_Extrait du texte_:
________________
JORF n°0230 du 20 septembre 2020

Délibération n°2020-222 du 10 septembre 2020

Participaient à la séance : Jean-François CARENCO, président, Christine CHAUVET, Catherine EDWIGE, Ivan FAUCHEUX et Jean-Laurent LASTELLE, commissaires.
La Commission de régulation de l'énergie (CRE) a été saisie pour avis par RTE, le 28 août 2020, d'une proposition de modification des règles du mécanisme de capacité, en application de l'article R. 335-2 du code de l'énergie.

  1. Contexte et objet

Afin d'assurer la sécurité d'approvisionnement du système électrique français, la loi n° 2010-1488 du 7 décembre 2010 portant nouvelle organisation du marché de l'électricité (« NOME »), par la suite codifiée aux articles L. 335-1 et suivants du code de l'énergie, instaure un mécanisme de capacité.
En application de l'article L. 335-2 du code de l'énergie, « les obligations faites aux fournisseurs sont déterminées de manière à inciter au respect à moyen terme du niveau de sécurité d'approvisionnement en électricité retenu pour l'élaboration du bilan prévisionnel pluriannuel mentionné à l'article L. 141-8. » Le mécanisme de capacité doit donc envoyer des signaux économiques pertinents aux acteurs afin de les inciter à investir dans des moyens de production, d'effacement ou de maîtrise de la consommation permettant d'atteindre l'objectif de sécurité d'approvisionnement fixé par les pouvoirs publics.
________________
_Données enregistrées_:
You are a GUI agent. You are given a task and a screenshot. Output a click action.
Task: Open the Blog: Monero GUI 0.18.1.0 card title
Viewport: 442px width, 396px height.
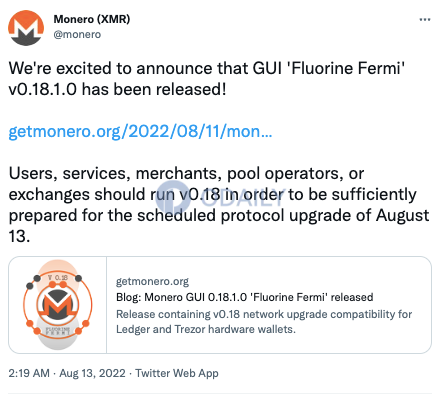pos(245,297)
________________
_Problèmes à résoudre_:
**a.** D'après l'extrait sur le mécanisme de capacité, à quelle date RTE a-t-il saisi la Commission de régulation de l'énergie ?
**b.** Recopiez le passage de l'extrait sur le mécanisme de capacité qui commence par « Délibération n°2020-222 du » et va jusqu'à « Jean-Laurent LASTELLE, commissaires. ».

_Réponses rédigées_:
**a.** Le 28 août 2020.

**b.**
Délibération n°2020-222 du 10 septembre 2020

Participaient à la séance : Jean-François CARENCO, président, Christine CHAUVET, Catherine EDWIGE, Ivan FAUCHEUX et Jean-Laurent LASTELLE, commissaires.